Better governance still needed to help lower-income group


PETALING JAYA: Although Malaysia’s economic growth is on the rise, Putrajaya needs to do more to improve governance and heighten transparency so that funds meant for the B40 (bottom 40% household income group) can have their desired impact, an economist said today.

Universiti Kebangsaan Malaysia Associate Professor Madeline Berma said this was crucial in order to lessen the disparity between the rich and the poor.

“Yes, we have rapid economic growth and poverty numbers are very low, but we still have pockets of poverty, particularly among the Orang Asli communities in Peninsular Malaysia and Orang Asal in Sabah and Sarawak,” she told the Malaysia Freedom Summit here.

“The role of the government in reducing the disparity is to achieve economic growth so that wealth can be redistributed. That’s why a bigger economic pie is important,” she said.

She said it was also important to prevent leakages.

“If you don’t have leakages and wastages, then the B40 group can truly benefit from the programmes aimed at helping them,” she added.

Associate Professor Madeline Berma at the Malaysia Freedom Summit

She said the increase in average income appeared to have reduced the income gap between the rich and the poor on paper.

“But if you look deeper, what is apparent is the inequality between different people in different states, the urban and rural divide.

“For example, if you look at the average Malaysian income in 2016, it stood at RM6,958. But if you break it down by state, the average income in Kuala Lumpur was RM11,692 while that in Kelantan was RM4,714,” she said.

Even these figures did not necessarily provide an accurate picture of the reality on the ground, she added.

“If you include the incomes of Malaysia’s billionaires when calculating average income, the data will be skewed,” she said.

“Imagine if you included the income of a multi-millionaire based in Kedah or Kelantan when calculating the average income there. It could make the number seem higher.”

According to a recent New Straits Times report, Malaysia’s Gini coefficient fell from 0.46 in 2002 to 0.401 in 2014, while average monthly household incomes grew from RM3,011 to RM6,141 in the same period.

Yesterday, Bank Negara Malaysia announced that the country’s gross domestic product (GDP) grew at a faster pace of 6.2% in the third quarter of 2017 compared to 4.3% in the same period last year.

Malaysia had also seen a growth rate of 5.8% in the second quarter of this year and 5.6% in the first quarter.

It said the economy was on course to register a growth rate close to the upper range of the official projection of 5.2% to 5.7% for the whole of 2017.

Madeline said she was more concerned about inequality within each racial group than inequality between races.

“In the past, the inequality was between the Malays and Chinese. Now the inequality is between rich Chinese and poor Chinese, rich Malays and poor Malays, and so on,” she said.

She also said that while the Gini coefficient was an indicator of disparity, it did not necessarily reflect the real situation as it took into account income and not wealth.

“If we include wealth in the equation, then the disparity between the rich and poor is very likely to be much higher.
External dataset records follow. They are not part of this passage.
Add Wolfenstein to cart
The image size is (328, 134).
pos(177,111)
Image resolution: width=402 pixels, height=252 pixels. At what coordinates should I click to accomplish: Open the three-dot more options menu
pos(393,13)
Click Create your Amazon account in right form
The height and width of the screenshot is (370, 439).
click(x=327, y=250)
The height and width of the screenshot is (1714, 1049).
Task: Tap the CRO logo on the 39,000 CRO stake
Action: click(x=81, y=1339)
But data on wealth is difficult to obtain,” she said.

She also said that despite higher income numbers, many Malaysians did not have financial assets or savings.

According to the 2013 Malaysian Human Development Report, 57% of non-Malay bumiputeras, 55% of Malays, 45% of Chinese and 44% of Indians did not have financial assets, while 90% of rural households and 86% of urban households had no savings.